Hay Scented Ferns in Fall
As we move towards winter many of our local ferns will fade away until next year. But their changing colors only add to the beauty of the autumn season. One of our most common ferns, Hay-Scented Fern (Dennstaedtia punctilobula) will range in color from pale green to white, as in this photo. They are one of the ferns that can still be identified well into winter by certain key characteristics. First by the way they grow as single stems, and often in dense colonies, along roadsides, trails & disturbed areas. They are in the same family as Bracken ferns, and both grow from rhizomes rather than in clumps like most ferns. The next thing to look for is the lowest part of the stem or stipe. Hay-Scented Ferns have stems with fine hairs and a lovely burnished mahogany color at the base, even through winter. You might also be able to tell that the blade or leafy part is thrice-cut, so it looks lacy.
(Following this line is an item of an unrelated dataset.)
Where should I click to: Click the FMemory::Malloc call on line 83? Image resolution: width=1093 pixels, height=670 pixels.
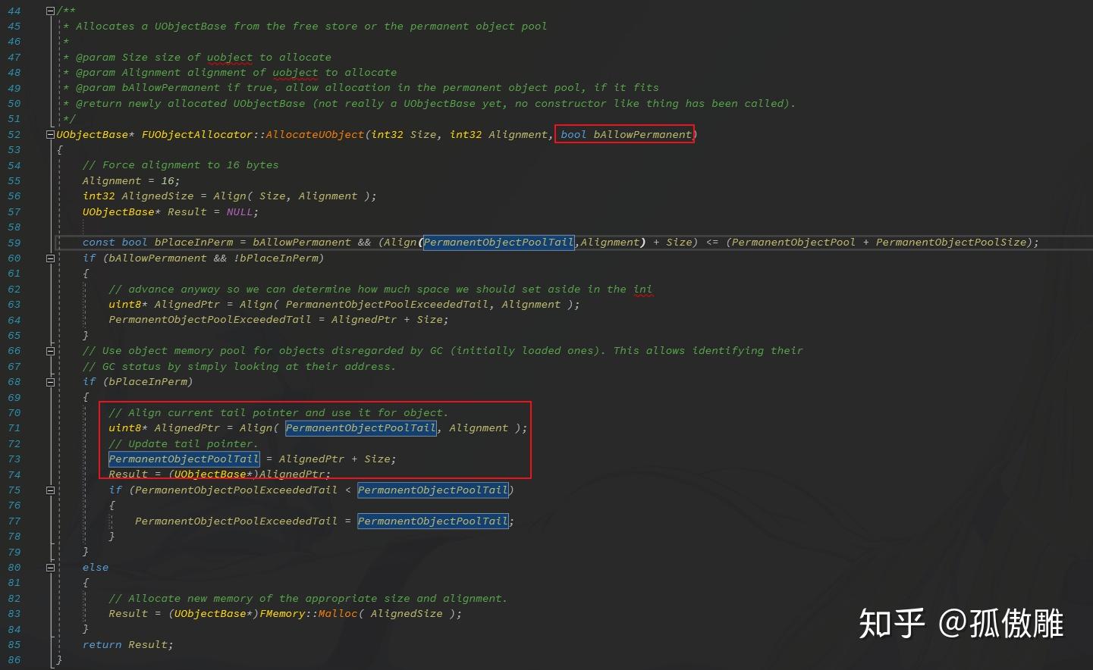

When I was first learning ferns, I would often get confused between Hay-Scented, Lady and New York Ferns. Without going into too much detail, the Lady Ferns are thrice-cut like Hay-Scented, but their sori or fruit dots have a herringbone pattern, which is distinctive to only a few ferns. Hay-Scented sori are just small dots. Lady Ferns are also identified by their fairly translucent stems with scattered dark brown scales. They grow in irregular clumps. New York Ferns are twice-cut, so not as lacy, and have pinnae that get smaller & smaller all the way down the stem to almost the ground.
The New York ferns have already turned brown and crinkly leaved, but you can still see the bottom pinnae getting smaller and smaller. The LadyFerns are still recognizable by the features described above. Hay-Scented Ferns hold their form longer than many of the non-evergreen ferns, one of the group I sometimes call "ghost ferns" this time of year because of their pretty white color.
I hope you enjoy this wonderful weather and autumn colors!